(Data extracted from a collection)
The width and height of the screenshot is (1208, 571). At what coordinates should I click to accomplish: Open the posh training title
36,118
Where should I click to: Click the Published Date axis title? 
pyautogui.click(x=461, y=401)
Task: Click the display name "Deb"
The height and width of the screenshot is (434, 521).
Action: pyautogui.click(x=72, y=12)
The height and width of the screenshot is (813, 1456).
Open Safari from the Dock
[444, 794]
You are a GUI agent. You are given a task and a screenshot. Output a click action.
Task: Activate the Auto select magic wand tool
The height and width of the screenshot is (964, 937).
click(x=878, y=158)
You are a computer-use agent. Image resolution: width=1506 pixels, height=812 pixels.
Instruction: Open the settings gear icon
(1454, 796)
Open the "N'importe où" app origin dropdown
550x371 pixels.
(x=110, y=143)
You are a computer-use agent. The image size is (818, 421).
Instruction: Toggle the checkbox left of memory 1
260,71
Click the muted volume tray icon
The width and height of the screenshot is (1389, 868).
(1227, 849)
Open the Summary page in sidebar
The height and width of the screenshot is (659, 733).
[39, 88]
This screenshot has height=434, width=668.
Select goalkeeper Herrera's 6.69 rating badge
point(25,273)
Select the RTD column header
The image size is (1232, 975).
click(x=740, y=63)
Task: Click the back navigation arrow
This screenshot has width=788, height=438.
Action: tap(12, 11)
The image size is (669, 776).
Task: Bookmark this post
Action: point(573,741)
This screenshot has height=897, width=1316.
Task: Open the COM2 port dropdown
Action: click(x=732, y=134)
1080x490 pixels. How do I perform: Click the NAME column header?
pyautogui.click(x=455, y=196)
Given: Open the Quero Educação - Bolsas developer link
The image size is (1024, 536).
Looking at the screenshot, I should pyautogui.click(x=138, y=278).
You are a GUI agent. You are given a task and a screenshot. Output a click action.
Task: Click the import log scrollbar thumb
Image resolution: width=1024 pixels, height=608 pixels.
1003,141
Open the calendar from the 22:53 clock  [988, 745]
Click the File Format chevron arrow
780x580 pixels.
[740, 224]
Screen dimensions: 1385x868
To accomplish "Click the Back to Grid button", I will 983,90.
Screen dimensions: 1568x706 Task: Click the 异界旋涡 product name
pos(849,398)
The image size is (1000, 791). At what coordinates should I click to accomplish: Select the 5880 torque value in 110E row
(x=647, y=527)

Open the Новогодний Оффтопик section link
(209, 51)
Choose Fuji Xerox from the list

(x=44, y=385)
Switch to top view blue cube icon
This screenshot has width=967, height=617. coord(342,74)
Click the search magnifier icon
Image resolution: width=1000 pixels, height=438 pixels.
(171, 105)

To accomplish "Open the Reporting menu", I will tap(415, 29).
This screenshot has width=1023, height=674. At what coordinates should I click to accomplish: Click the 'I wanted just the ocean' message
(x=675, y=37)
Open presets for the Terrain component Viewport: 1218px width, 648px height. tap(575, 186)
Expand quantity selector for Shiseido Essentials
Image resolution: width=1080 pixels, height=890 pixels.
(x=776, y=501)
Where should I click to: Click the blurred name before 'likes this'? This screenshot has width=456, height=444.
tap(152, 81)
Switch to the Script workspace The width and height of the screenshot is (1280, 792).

**Task statement**
Reproduce all lines from the records above that include the word "will".

**Solution below**
To accomplish "Click the Back to Grid button", I will 983,90.
To accomplish "Open the Reporting menu", I will tap(415, 29).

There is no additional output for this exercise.